OpenCV has quite powerful functionality for detecting (defining) objects in an image. This is realized thanks to pre-trained models based on neural networks. In the example that we will consider below, a trained model was used to determine the frontal image of a face in a photo (head rotation up to about 30 degrees is allowed). OpenCV allows you to find faces very quickly. At the same time, we do not identify the person’s identity, but with a certain degree of certainty, we can assume that the face is in this particular part of the frame. How does this happen?

Several words as a conclusion

The principle of “sliding window” (Viola-Jones method) in mobile face recognition is used to search for faces. For each area of the image, over which the window passes, the Haar feature is calculated. The presence or absence of an object in the window is determined by the difference between the feature value and the learning threshold. The window slides over the entire image. Each time the image is traversed, it enlarges to find larger-scale faces.
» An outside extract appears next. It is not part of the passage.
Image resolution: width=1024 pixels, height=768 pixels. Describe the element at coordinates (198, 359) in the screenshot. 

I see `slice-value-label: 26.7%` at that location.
The Haar feature consists of contiguous rectangular regions. They are positioned on the image, then the pixel intensities in the areas are summed up, after which the difference between the sums is calculated. This difference will be the value of a certain feature (size), positioned in a certain way on the image. What all facial images have in common is that the area around the eyes is darker than the area around the cheeks. Therefore, a common Haar sign for faces is 2 adjacent rectangular regions lying on the eyes and cheeks.